いくら北の出身とはいえ、真冬の航海が好きになれるはずもない。浪漫的な人間であれば、冬独特の冷たく刺すような空気に哀しみを覚え、荒れた波にも沈まない艦をまさに母艦と褒めたたえては涙するかもしれないが、あいにくとスモーカーはそんな感性を持ち合わせてはいない。
寒いものは寒い。断固としてそう思う。しかし着衣を増やそうという気にもなれない。いざという時に動きが鈍くなるような気がするからだ。それはまったくの思い込みでしかないと分かっているものの、長年貫いて来た(度を越した)軽装の感覚が変わるのが嫌だった。
しかしさすがに甲板に出ることは躊躇われる。気温が低いだけならまだしも、熱という熱を奪い取ろうとする海風と、それに便乗する水しぶきを考えるだけで寒気がする。それでも将校として甲板に一度は出なければいけない。無駄な軋轢が生じがちな航海中は、下っ端に睨みを利かせる必要もあるからだ。
「スモーカーさん」
さてどうするか、と悩んでいた時、きっちりと厚着をしたたしぎが声をかけて来た。
「何だ」
「甲板には私が出ますから、スモーカーさんはお部屋で休んで下さい」
「はあ?」
「どうせ厚着をする気はないんですよね?」
質問を装った決めつけに、スモーカーは「まあな」と低く答える。たしぎは勢いよく眉を跳ね上げ、これ見よがしに溜息をついてみせた。その溜息のつき方がヒナに似ていることに気づき、こいつもいつかはああなっちまうのか、とどうにも寂しい気持ちになった。
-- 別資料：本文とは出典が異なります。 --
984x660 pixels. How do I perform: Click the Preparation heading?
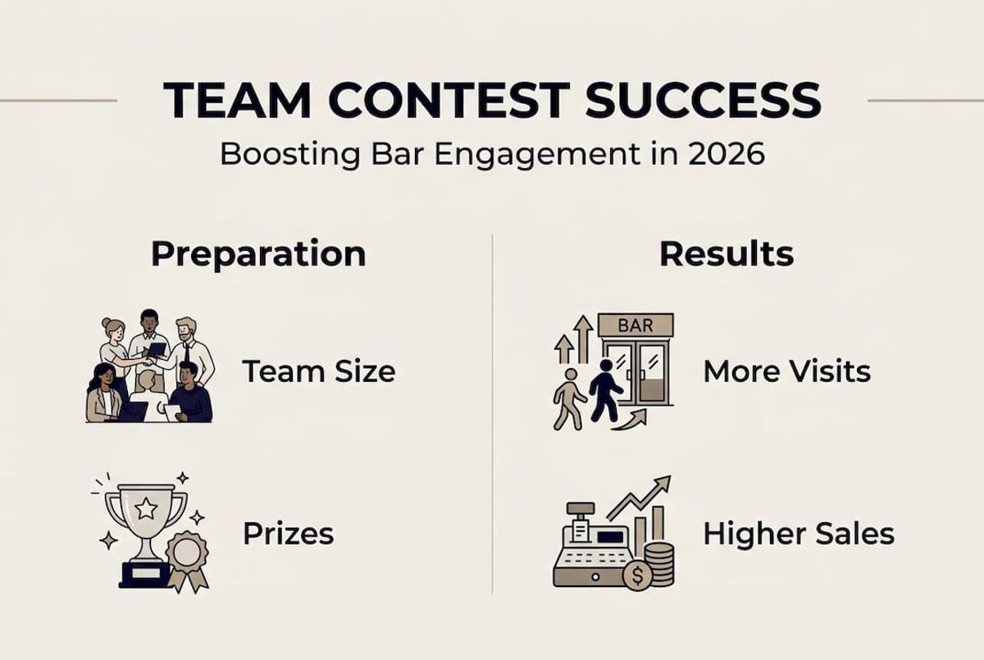258,254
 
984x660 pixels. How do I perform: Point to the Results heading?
726,254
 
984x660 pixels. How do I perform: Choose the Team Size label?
318,371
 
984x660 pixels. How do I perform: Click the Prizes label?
288,534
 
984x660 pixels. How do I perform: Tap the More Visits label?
786,371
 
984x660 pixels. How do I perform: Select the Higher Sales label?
798,534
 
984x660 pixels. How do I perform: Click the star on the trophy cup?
146,509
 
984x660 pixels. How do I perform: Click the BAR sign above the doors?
636,325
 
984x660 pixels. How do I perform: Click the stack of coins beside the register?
659,563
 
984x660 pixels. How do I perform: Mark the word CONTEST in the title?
444,100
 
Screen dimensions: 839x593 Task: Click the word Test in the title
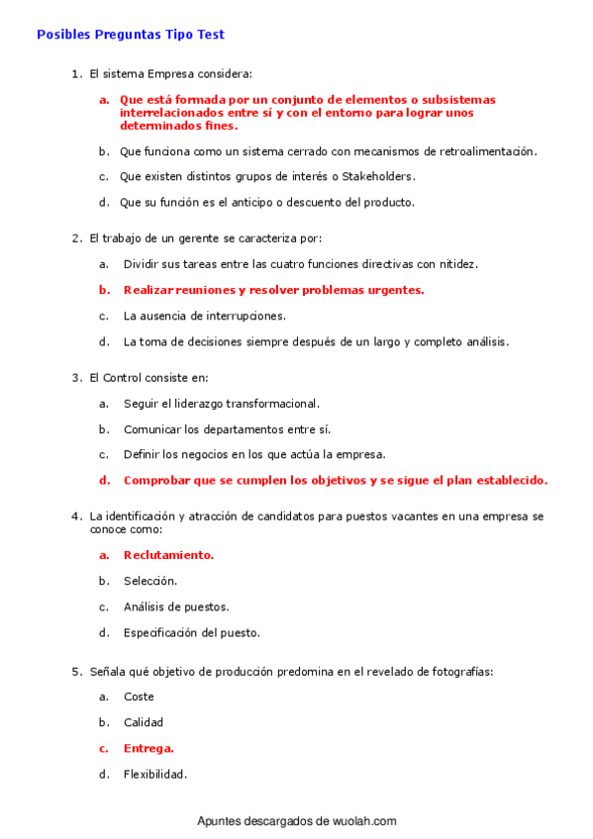tap(209, 35)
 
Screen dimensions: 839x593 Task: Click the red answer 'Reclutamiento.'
tap(168, 555)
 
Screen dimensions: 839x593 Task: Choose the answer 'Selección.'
tap(150, 581)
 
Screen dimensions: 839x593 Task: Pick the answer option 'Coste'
tap(139, 697)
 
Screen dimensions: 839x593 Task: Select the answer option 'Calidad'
tap(144, 722)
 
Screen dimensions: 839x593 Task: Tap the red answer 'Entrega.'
tap(148, 748)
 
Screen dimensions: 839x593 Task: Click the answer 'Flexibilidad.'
tap(155, 774)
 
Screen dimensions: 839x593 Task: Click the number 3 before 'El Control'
tap(75, 378)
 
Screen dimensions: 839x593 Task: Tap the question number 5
tap(75, 672)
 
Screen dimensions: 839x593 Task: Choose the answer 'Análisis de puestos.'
tap(176, 606)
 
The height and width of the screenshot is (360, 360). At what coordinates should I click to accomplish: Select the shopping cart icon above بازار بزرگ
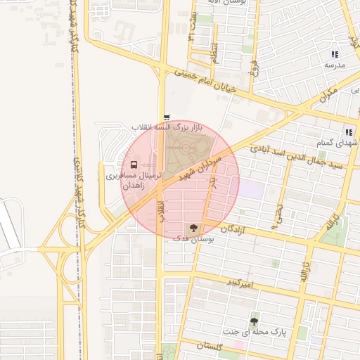pos(167,117)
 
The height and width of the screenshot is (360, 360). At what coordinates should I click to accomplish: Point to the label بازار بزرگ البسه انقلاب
pos(167,127)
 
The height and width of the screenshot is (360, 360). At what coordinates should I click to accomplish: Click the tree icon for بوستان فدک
pos(193,228)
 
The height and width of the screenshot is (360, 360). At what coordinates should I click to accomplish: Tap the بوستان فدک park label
pos(194,239)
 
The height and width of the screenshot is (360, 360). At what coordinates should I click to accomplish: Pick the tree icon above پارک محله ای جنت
pos(254,321)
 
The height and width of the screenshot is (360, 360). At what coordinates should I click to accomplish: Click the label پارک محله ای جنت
pos(255,331)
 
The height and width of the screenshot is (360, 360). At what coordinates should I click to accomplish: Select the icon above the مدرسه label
pos(335,54)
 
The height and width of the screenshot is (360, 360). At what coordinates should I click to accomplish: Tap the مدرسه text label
pos(335,65)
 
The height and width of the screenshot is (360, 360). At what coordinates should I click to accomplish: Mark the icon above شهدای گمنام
pos(348,131)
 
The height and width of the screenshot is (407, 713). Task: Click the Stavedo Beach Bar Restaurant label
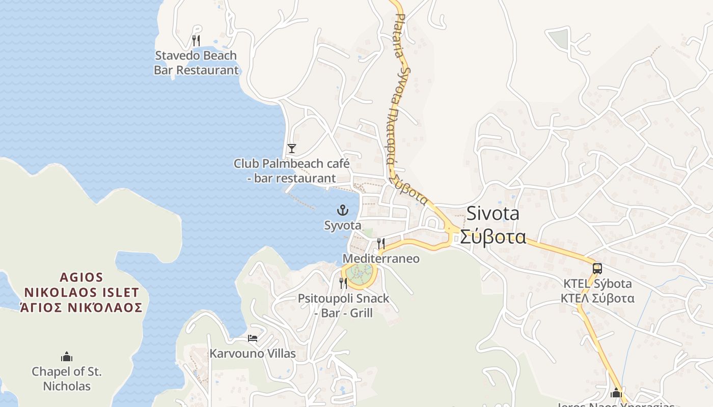196,63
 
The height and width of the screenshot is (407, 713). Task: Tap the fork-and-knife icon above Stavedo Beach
196,40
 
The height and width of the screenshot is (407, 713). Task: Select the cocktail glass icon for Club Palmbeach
291,149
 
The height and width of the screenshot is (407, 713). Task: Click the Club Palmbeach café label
291,171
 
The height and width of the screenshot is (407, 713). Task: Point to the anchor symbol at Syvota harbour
343,210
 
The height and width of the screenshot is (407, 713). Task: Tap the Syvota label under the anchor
343,225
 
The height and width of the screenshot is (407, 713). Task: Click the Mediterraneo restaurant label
381,259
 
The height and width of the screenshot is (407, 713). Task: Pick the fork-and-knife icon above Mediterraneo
381,244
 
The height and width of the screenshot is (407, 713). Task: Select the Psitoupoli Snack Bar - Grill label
343,305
「その格好で出られると、困ってしまう人もいますから。だからお部屋で休んでて下さい」
「別に俺と同じ格好をしろなんて言うつもりもねえ、誰が困る」
「──そうですね、それに関してはヒナさん──」
そこで言葉を切り、たしぎは指先でくいと眼鏡を上げた。
「どこかの豆大福さんにお聞きすればいいと思います」
「たしぎ」
「とにかくお部屋に──」
「ヒナがあいつを豆大福って呼ぶのは、それなりに実力があるからだ」
たしぎはしばらく黙り、スモーカーを見る。スモーカーはたしぎを見返す。これで怒られたら良かったのに、とたしぎは思った。
「思い上がっておりました。申し訳ありません、サー」
滅多にない堅苦しい口調で返すと、中将はしばらく部下を見つめた後、ふっと葉巻の煙を吐く。
「ご苦労さん」
怒られたら良かったのに、とたしぎは思った。それならあの海賊をもっと嫌えるだろうし、スモーカーという男に少しでも失望できる瞬間を味わえたかもしれないのに。
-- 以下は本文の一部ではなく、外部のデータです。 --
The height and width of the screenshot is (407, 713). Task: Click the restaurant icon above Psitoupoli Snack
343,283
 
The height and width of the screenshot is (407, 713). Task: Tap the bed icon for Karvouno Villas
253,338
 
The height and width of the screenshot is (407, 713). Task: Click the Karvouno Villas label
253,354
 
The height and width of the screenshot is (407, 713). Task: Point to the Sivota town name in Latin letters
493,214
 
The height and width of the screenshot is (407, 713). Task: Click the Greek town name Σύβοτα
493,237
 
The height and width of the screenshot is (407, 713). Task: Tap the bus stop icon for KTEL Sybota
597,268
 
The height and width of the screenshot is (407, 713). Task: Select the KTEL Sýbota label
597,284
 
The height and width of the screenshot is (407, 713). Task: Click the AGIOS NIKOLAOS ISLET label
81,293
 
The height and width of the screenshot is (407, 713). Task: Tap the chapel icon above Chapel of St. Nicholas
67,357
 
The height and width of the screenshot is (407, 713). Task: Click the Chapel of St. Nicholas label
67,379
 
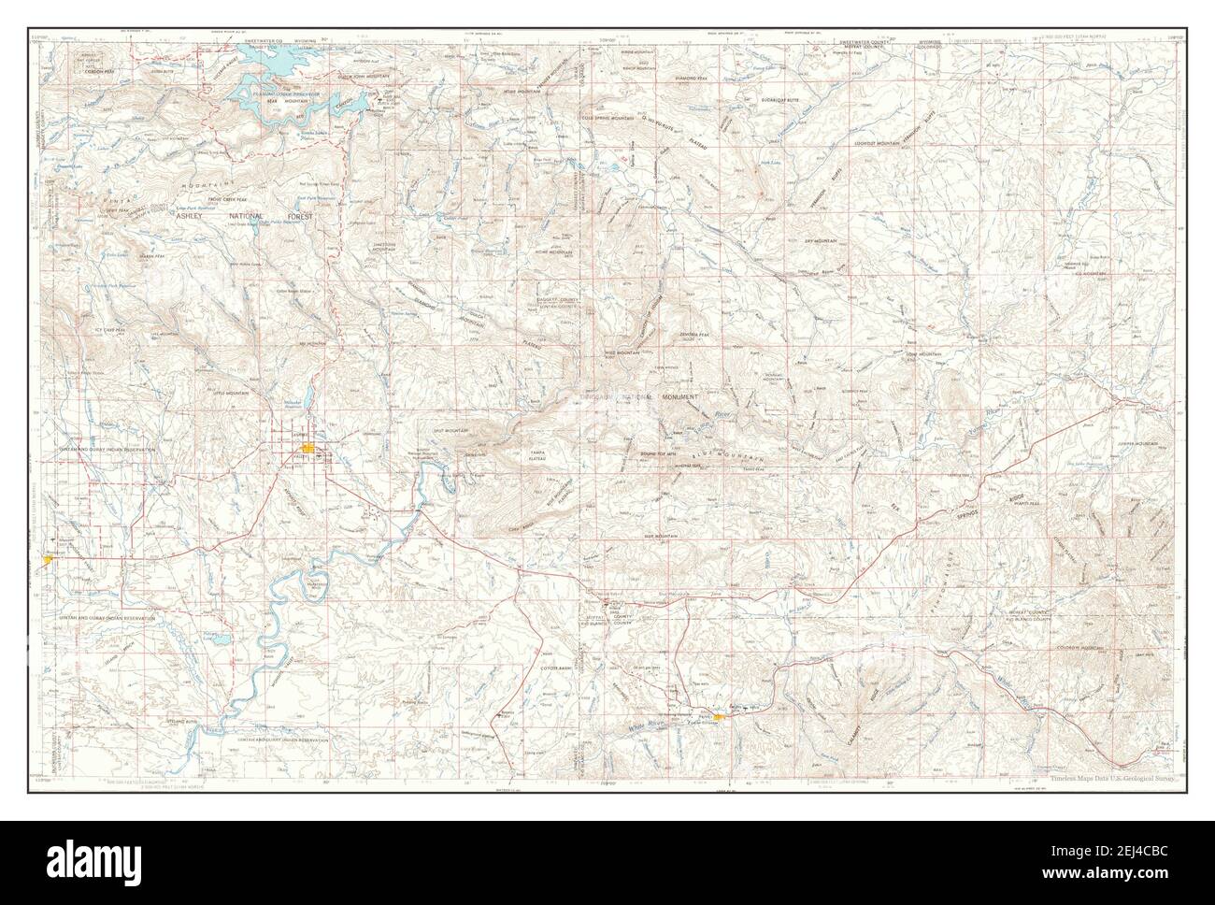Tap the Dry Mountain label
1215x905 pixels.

怒りもしない、叱責ですらない、ただ単に事実を口にしただけで、お前は間違っているよと伝える上司に、一度でいいから失望してみたかった。
「で、俺が部屋に戻った方がいいのか?」
「そうです。でも、お嫌なら──私も出過ぎたことを言いましたし、だから──」
「分かった、お前が代わりに風邪ひいとけ」
たしぎの言を遮り、黒髪をぽんと軽く叩くと、スモーカーは言われた通りに自分の船室へ向かう。たしぎは思いきり唇を尖らせ、口の中で空気を回して頬をぶくぶくと動かしながら、誰が泣くもんですか、と上司の優しさに必死で抵抗したのだった。


船室に戻る途中、厨房担当の男とすれ違う。ちょうどいい、と声をかけた。
「すまねえが、あったかい飲み物でも持ってきてくれねえか」
「船室に? ああ、いいよ」
「ありがとう」
「ちょうどあのスープがある」
「──そいつは嬉しいね」
スモーカーは思わず唇を綻ばせ、男はまるで自分の手柄のように嬉しそうに笑った。
自分の船室に入り、ソファに腰掛け、テーブルの上の電伝虫を指でつつく。たしぎの言を真に受けたわけではないが、何となく思い出してしまったのも確かだ。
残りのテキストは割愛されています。